> _TASK GOAL_: Please retype the listing below, matching every line exactly.
───── INFORMATION GIVEN ─────
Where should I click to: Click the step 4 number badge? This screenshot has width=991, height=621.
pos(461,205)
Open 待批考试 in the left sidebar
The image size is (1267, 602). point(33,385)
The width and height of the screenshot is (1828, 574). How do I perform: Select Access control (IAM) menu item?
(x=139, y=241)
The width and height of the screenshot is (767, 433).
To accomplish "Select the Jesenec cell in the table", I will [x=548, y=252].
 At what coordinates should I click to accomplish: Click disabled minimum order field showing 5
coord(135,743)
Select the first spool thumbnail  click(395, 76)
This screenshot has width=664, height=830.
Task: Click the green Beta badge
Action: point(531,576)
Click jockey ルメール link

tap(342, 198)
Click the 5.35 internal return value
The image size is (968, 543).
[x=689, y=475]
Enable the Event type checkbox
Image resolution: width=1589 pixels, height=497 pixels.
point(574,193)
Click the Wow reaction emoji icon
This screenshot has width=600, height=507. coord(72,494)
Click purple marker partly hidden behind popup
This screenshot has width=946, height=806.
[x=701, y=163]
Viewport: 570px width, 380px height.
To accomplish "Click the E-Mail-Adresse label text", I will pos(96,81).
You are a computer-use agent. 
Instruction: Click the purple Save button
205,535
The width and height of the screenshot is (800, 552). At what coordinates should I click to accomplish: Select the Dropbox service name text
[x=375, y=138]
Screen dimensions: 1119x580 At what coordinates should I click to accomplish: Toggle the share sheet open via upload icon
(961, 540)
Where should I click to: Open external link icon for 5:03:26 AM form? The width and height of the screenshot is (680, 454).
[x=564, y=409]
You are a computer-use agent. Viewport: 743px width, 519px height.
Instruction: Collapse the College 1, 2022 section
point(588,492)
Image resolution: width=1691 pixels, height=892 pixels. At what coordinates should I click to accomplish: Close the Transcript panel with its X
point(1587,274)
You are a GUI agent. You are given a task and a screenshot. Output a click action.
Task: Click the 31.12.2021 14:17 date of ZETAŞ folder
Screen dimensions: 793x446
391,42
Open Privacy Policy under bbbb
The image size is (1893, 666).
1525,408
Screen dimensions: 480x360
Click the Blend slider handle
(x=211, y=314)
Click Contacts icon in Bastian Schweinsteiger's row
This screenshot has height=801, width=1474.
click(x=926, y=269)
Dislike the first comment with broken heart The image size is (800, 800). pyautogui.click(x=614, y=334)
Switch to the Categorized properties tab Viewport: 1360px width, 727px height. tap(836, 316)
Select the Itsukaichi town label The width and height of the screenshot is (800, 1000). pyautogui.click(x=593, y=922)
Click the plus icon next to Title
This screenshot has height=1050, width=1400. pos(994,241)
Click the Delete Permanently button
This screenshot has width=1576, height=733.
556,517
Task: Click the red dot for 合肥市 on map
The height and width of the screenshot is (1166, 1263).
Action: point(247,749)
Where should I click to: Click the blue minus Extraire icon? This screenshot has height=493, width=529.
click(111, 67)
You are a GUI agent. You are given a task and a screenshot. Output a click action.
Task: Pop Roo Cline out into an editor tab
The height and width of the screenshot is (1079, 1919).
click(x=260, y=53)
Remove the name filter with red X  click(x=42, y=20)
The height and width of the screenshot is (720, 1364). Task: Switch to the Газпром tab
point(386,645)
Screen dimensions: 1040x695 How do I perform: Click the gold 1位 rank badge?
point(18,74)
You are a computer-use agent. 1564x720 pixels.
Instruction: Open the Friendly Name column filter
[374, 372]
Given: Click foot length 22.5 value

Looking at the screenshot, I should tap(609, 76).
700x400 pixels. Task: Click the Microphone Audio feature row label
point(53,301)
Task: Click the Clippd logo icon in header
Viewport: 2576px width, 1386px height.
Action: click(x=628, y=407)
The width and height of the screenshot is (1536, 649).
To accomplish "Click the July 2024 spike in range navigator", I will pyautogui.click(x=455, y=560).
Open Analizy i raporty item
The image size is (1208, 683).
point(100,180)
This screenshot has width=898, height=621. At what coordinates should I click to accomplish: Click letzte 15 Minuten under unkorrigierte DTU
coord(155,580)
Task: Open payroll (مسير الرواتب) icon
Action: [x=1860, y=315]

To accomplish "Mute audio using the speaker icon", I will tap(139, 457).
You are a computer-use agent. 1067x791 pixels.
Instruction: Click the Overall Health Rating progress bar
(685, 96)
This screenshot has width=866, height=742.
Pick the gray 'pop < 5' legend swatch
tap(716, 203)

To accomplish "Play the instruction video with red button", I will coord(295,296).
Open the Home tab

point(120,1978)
─────
> _TASK OUTPUT_:
Where should I click to: Click the step 4 number badge? This screenshot has width=991, height=621.
pos(461,205)
Open 待批考试 in the left sidebar
The image size is (1267, 602). point(33,385)
The width and height of the screenshot is (1828, 574). How do I perform: Select Access control (IAM) menu item?
(x=139, y=241)
The width and height of the screenshot is (767, 433).
To accomplish "Select the Jesenec cell in the table", I will [x=548, y=252].
 At what coordinates should I click to accomplish: Click disabled minimum order field showing 5
coord(135,743)
Select the first spool thumbnail  click(395, 76)
This screenshot has width=664, height=830.
Task: Click the green Beta badge
Action: point(531,576)
Click jockey ルメール link

tap(342, 198)
Click the 5.35 internal return value
The image size is (968, 543).
[x=689, y=475]
Enable the Event type checkbox
Image resolution: width=1589 pixels, height=497 pixels.
point(574,193)
Click the Wow reaction emoji icon
This screenshot has width=600, height=507. coord(72,494)
Click purple marker partly hidden behind popup
This screenshot has width=946, height=806.
[x=701, y=163]
Viewport: 570px width, 380px height.
To accomplish "Click the E-Mail-Adresse label text", I will pos(96,81).
You are a computer-use agent. 
Instruction: Click the purple Save button
205,535
The width and height of the screenshot is (800, 552). At what coordinates should I click to accomplish: Select the Dropbox service name text
[x=375, y=138]
Screen dimensions: 1119x580 At what coordinates should I click to accomplish: Toggle the share sheet open via upload icon
(961, 540)
Where should I click to: Open external link icon for 5:03:26 AM form? The width and height of the screenshot is (680, 454).
[x=564, y=409]
You are a computer-use agent. Viewport: 743px width, 519px height.
Instruction: Collapse the College 1, 2022 section
point(588,492)
Image resolution: width=1691 pixels, height=892 pixels. At what coordinates should I click to accomplish: Close the Transcript panel with its X
point(1587,274)
You are a GUI agent. You are given a task and a screenshot. Output a click action.
Task: Click the 31.12.2021 14:17 date of ZETAŞ folder
Screen dimensions: 793x446
391,42
Open Privacy Policy under bbbb
The image size is (1893, 666).
1525,408
Screen dimensions: 480x360
Click the Blend slider handle
(x=211, y=314)
Click Contacts icon in Bastian Schweinsteiger's row
This screenshot has height=801, width=1474.
click(x=926, y=269)
Dislike the first comment with broken heart The image size is (800, 800). pyautogui.click(x=614, y=334)
Switch to the Categorized properties tab Viewport: 1360px width, 727px height. tap(836, 316)
Select the Itsukaichi town label The width and height of the screenshot is (800, 1000). pyautogui.click(x=593, y=922)
Click the plus icon next to Title
This screenshot has height=1050, width=1400. pos(994,241)
Click the Delete Permanently button
This screenshot has width=1576, height=733.
556,517
Task: Click the red dot for 合肥市 on map
The height and width of the screenshot is (1166, 1263).
Action: point(247,749)
Where should I click to: Click the blue minus Extraire icon? This screenshot has height=493, width=529.
click(111, 67)
You are a GUI agent. You are given a task and a screenshot. Output a click action.
Task: Pop Roo Cline out into an editor tab
The height and width of the screenshot is (1079, 1919).
click(x=260, y=53)
Remove the name filter with red X  click(x=42, y=20)
The height and width of the screenshot is (720, 1364). Task: Switch to the Газпром tab
point(386,645)
Screen dimensions: 1040x695 How do I perform: Click the gold 1位 rank badge?
point(18,74)
You are a computer-use agent. 1564x720 pixels.
Instruction: Open the Friendly Name column filter
[374, 372]
Given: Click foot length 22.5 value

Looking at the screenshot, I should tap(609, 76).
700x400 pixels. Task: Click the Microphone Audio feature row label
point(53,301)
Task: Click the Clippd logo icon in header
Viewport: 2576px width, 1386px height.
Action: click(x=628, y=407)
The width and height of the screenshot is (1536, 649).
To accomplish "Click the July 2024 spike in range navigator", I will pyautogui.click(x=455, y=560).
Open Analizy i raporty item
The image size is (1208, 683).
point(100,180)
This screenshot has width=898, height=621. At what coordinates should I click to accomplish: Click letzte 15 Minuten under unkorrigierte DTU
coord(155,580)
Task: Open payroll (مسير الرواتب) icon
Action: [x=1860, y=315]

To accomplish "Mute audio using the speaker icon", I will tap(139, 457).
You are a computer-use agent. 1067x791 pixels.
Instruction: Click the Overall Health Rating progress bar
(685, 96)
This screenshot has width=866, height=742.
Pick the gray 'pop < 5' legend swatch
tap(716, 203)

To accomplish "Play the instruction video with red button", I will coord(295,296).
Open the Home tab

point(120,1978)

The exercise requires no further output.